**TASK TO CARRY OUT:** In the records below, find every line with the word "agent" and copy it.

**EXTRACTED MATERIAL:**
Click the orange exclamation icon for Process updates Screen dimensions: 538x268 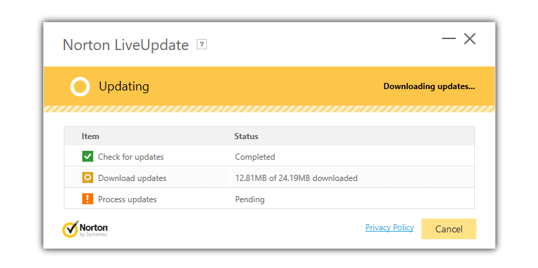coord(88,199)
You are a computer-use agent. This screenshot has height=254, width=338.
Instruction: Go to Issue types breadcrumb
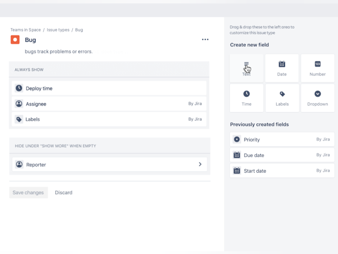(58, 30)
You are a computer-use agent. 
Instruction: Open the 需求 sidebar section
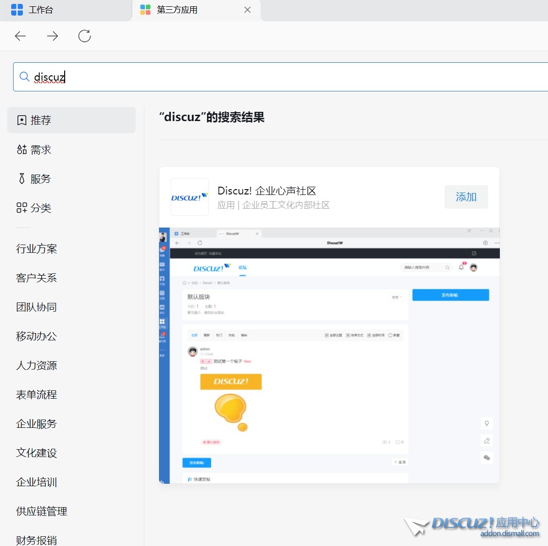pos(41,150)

---

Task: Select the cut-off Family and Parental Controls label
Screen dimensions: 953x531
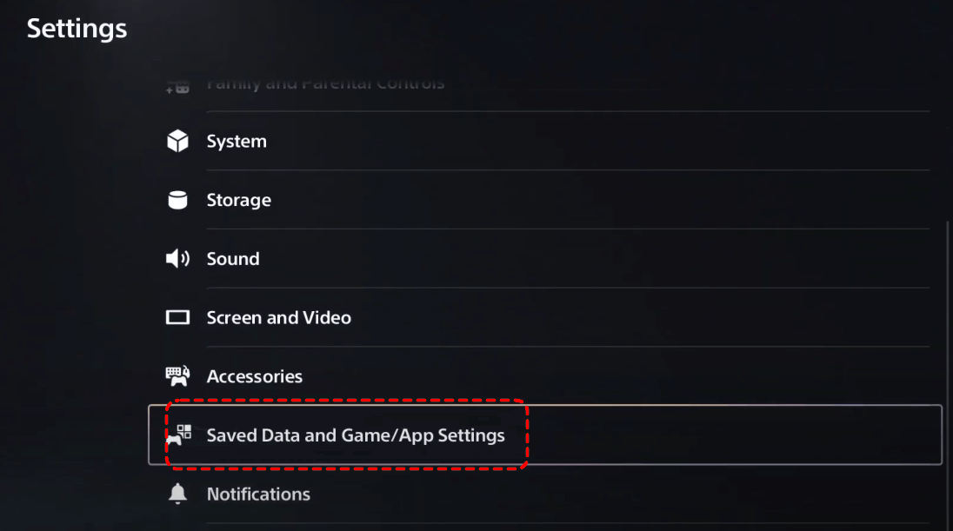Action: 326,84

==

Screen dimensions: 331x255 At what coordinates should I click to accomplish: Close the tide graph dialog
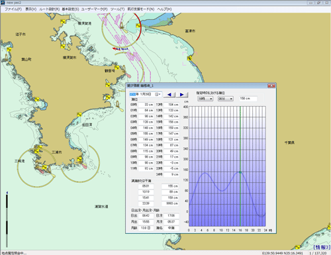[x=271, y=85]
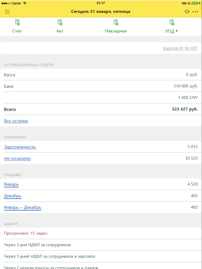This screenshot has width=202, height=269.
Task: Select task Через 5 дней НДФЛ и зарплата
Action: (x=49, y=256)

**TASK OUTPUT:**
You are a computer-use agent. This screenshot has height=254, width=338.
You are a computer-use agent. 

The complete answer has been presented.